#### TASK GOAL
Every record below, from first to last: print it exactly as shown.

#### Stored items
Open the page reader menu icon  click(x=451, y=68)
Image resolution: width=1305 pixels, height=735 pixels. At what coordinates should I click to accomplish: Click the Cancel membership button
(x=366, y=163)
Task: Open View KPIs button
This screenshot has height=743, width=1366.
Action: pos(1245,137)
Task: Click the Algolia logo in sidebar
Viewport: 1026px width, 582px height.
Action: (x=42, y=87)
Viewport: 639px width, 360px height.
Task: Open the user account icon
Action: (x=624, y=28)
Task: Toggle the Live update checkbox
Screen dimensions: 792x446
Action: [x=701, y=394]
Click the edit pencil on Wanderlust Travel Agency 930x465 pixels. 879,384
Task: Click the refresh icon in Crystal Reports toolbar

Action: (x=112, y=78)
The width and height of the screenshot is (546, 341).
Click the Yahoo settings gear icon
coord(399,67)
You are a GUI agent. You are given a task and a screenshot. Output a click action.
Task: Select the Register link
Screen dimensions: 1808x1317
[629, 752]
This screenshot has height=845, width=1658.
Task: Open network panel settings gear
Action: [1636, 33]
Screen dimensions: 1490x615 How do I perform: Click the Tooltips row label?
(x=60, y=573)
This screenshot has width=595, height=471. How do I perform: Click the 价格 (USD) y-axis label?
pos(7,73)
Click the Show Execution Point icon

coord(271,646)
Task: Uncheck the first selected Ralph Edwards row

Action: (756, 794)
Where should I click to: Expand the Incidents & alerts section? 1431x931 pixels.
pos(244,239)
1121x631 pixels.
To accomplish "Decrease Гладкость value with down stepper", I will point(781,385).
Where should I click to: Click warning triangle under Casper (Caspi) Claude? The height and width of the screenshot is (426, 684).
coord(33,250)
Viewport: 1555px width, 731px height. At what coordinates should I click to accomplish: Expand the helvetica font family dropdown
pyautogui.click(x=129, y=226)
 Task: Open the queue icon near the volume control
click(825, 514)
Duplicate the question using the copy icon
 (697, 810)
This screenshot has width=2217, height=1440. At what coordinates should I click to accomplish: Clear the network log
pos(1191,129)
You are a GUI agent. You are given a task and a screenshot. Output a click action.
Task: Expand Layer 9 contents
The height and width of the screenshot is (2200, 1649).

#### ANSWER
Open the page reader menu icon  click(x=451, y=68)
Image resolution: width=1305 pixels, height=735 pixels. At what coordinates should I click to accomplish: Click the Cancel membership button
(x=366, y=163)
Task: Open View KPIs button
This screenshot has height=743, width=1366.
Action: pos(1245,137)
Task: Click the Algolia logo in sidebar
Viewport: 1026px width, 582px height.
Action: (x=42, y=87)
Viewport: 639px width, 360px height.
Task: Open the user account icon
Action: (x=624, y=28)
Task: Toggle the Live update checkbox
Screen dimensions: 792x446
Action: [x=701, y=394]
Click the edit pencil on Wanderlust Travel Agency 930x465 pixels. 879,384
Task: Click the refresh icon in Crystal Reports toolbar

Action: (x=112, y=78)
The width and height of the screenshot is (546, 341).
Click the Yahoo settings gear icon
coord(399,67)
You are a GUI agent. You are given a task and a screenshot. Output a click action.
Task: Select the Register link
Screen dimensions: 1808x1317
[629, 752]
This screenshot has height=845, width=1658.
Task: Open network panel settings gear
Action: [1636, 33]
Screen dimensions: 1490x615 How do I perform: Click the Tooltips row label?
(x=60, y=573)
This screenshot has width=595, height=471. How do I perform: Click the 价格 (USD) y-axis label?
pos(7,73)
Click the Show Execution Point icon

coord(271,646)
Task: Uncheck the first selected Ralph Edwards row

Action: (756, 794)
Where should I click to: Expand the Incidents & alerts section? 1431x931 pixels.
pos(244,239)
1121x631 pixels.
To accomplish "Decrease Гладкость value with down stepper", I will point(781,385).
Where should I click to: Click warning triangle under Casper (Caspi) Claude? The height and width of the screenshot is (426, 684).
coord(33,250)
Viewport: 1555px width, 731px height. At what coordinates should I click to accomplish: Expand the helvetica font family dropdown
pyautogui.click(x=129, y=226)
 Task: Open the queue icon near the volume control
click(825, 514)
Duplicate the question using the copy icon
 (697, 810)
This screenshot has width=2217, height=1440. At what coordinates should I click to accomplish: Clear the network log
pos(1191,129)
You are a GUI agent. You are given a task and a screenshot. Output a click action.
Task: Expand Layer 9 contents
The height and width of the screenshot is (2200, 1649).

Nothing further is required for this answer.